Symantec Access Management

Expand all | Collapse all

smreghost password encryption

Jump to Best Answer
  • 1.  smreghost password encryption

    Broadcom Employee
    Posted 07-19-2018 10:56 AM

    I'm working with a customer who would like the username/password supplied to the smreghost command on a Linux policy server to be encrypted rather than plain text.  Is there a technique to accomplish this?



  • 2.  Re: smreghost password encryption
    Best Answer

    Posted 07-19-2018 11:12 AM

    Rich Rich_Faust

     

    -u    <Administrator username>   has to typed alongside the command.

     

    -p    <Administrator password>   I think if we do not specify -p   OR  if we specify -p <BLANK>; then I vaguely remember that the tool prompts the user to enter on execution of the smreghost command. This is a much secure way that having to type the password in clear alongside the command.  Test this and let know.

     

    At the moment there is no option to externally provide the creds in a secure manner (Encrypted) to smreghost. This I believe is pretty much the same practice for all tools with the product i.e. XPSRegClient etc. I think we are piggybacking off the fact that if someone hacked the server, then pretty much has access to everything.
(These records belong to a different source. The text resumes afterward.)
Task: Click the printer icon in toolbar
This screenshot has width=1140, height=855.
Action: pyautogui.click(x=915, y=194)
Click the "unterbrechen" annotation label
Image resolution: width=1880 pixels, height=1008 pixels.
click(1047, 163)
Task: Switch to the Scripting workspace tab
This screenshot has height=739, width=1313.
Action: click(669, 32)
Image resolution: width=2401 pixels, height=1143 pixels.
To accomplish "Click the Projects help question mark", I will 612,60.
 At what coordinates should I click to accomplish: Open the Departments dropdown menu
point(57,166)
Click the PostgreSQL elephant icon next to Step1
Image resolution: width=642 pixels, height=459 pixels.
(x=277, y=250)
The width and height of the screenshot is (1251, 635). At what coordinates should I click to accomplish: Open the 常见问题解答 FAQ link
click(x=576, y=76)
Thus we are relying on the security and audit trail surrounding the SSH / Server.

     

    I think an ER would be appropriate to request the functionality being sought. 



  • 3.  Re: smreghost password encryption

    Broadcom Employee
    Posted 07-19-2018 11:29 AM

    Thanks, Hubert.  You're right about the tool prompting for password if not supplied.  Your response is pretty much what I expected, but I thought I would ask :-)